> AIM OF THE TASK
Return unchanged the lines of the entries starting at the one that contains "Screen dimensions: 832x468" and running through the last line of the entries. Leave the pictures out of your answer.

##############################

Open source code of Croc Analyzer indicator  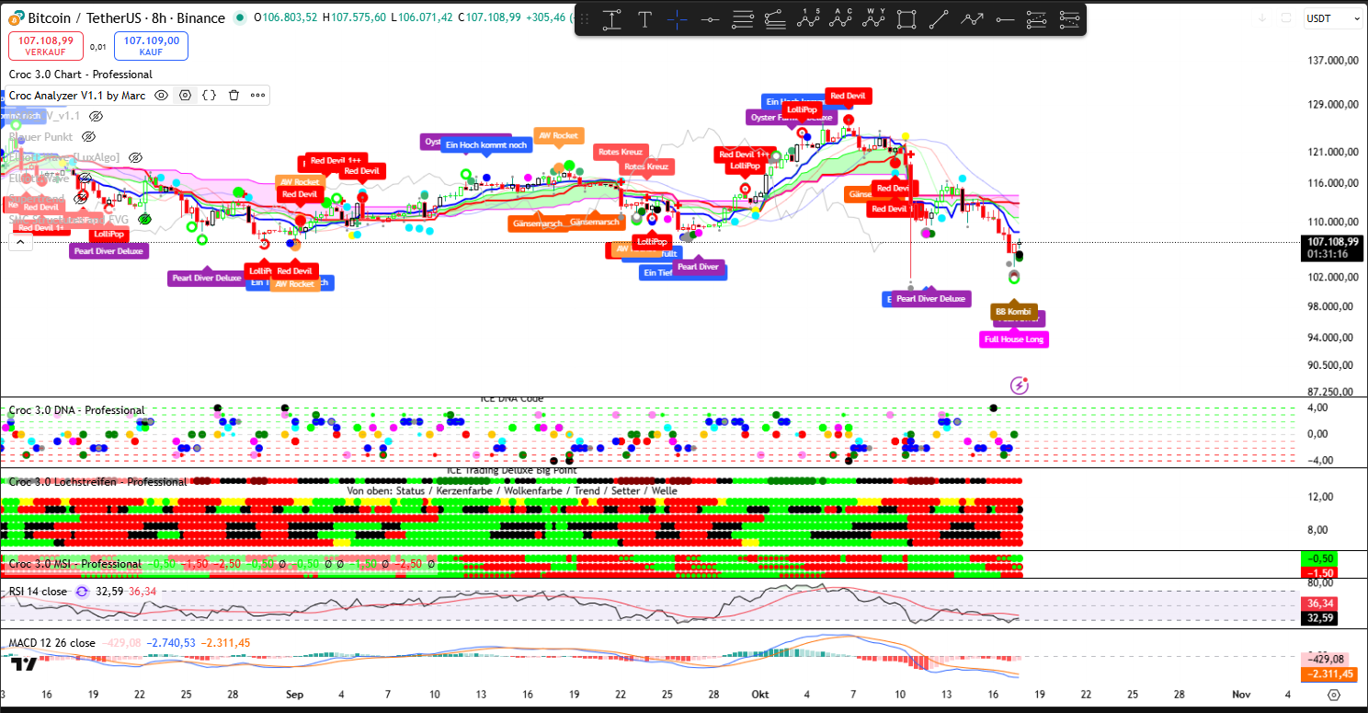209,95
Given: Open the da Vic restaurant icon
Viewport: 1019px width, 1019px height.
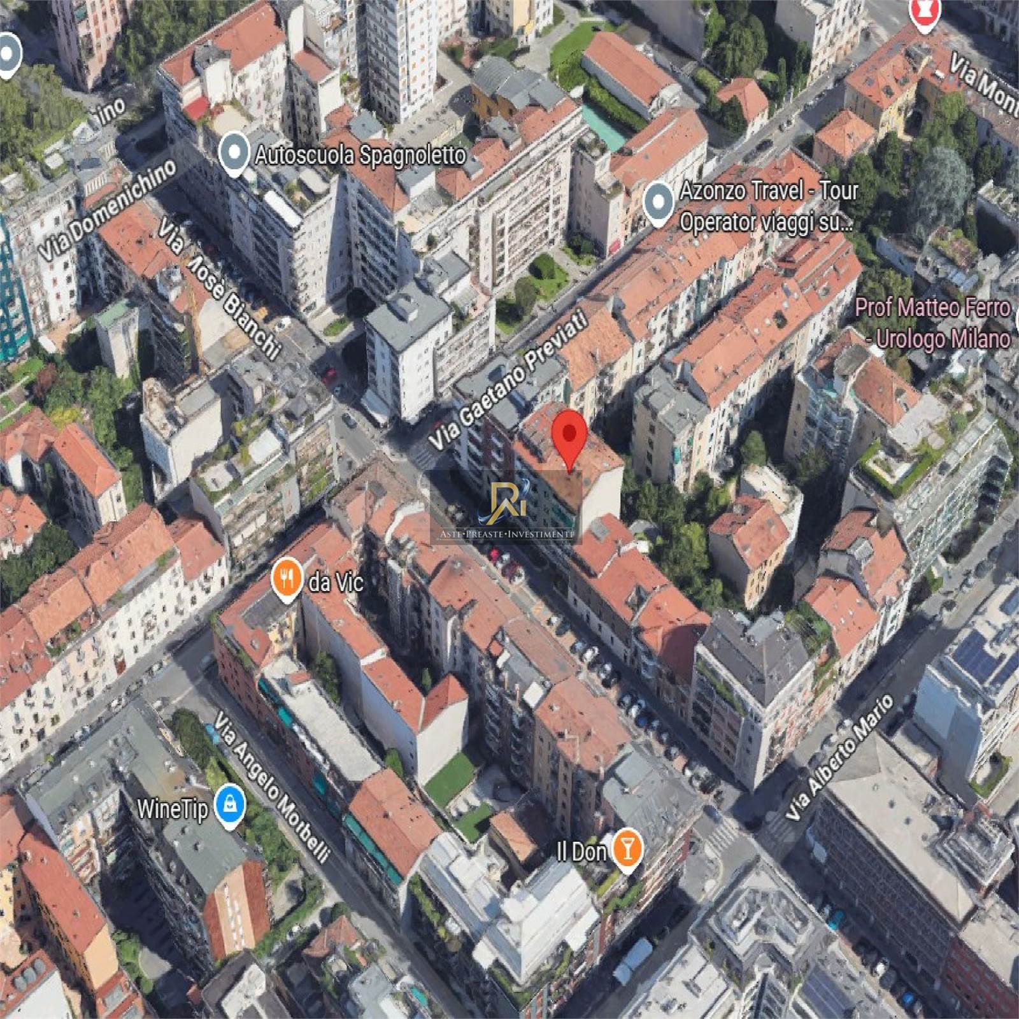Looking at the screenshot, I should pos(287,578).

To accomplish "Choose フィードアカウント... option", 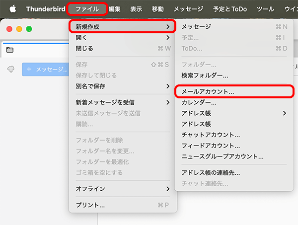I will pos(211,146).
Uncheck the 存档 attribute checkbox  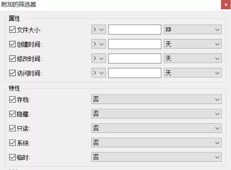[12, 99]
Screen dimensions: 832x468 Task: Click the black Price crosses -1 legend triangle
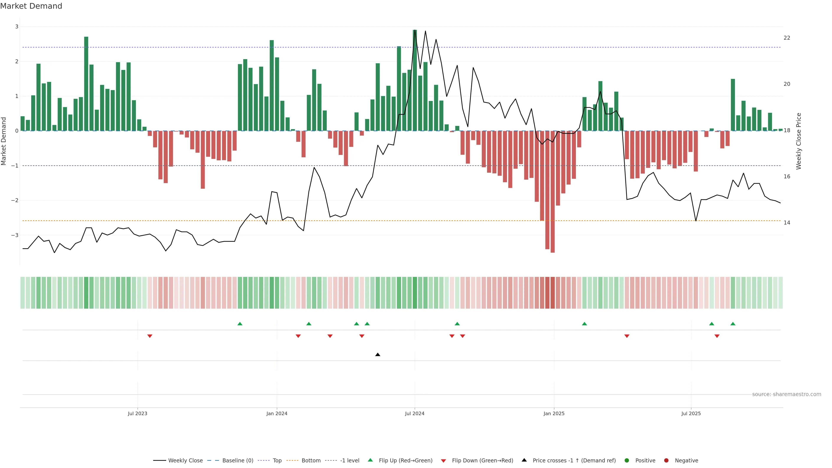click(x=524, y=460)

##############################

> SOLUTION FOR THIS EXERCISE
Screen dimensions: 832x468 Task: Click the black Price crosses -1 legend triangle
click(x=524, y=460)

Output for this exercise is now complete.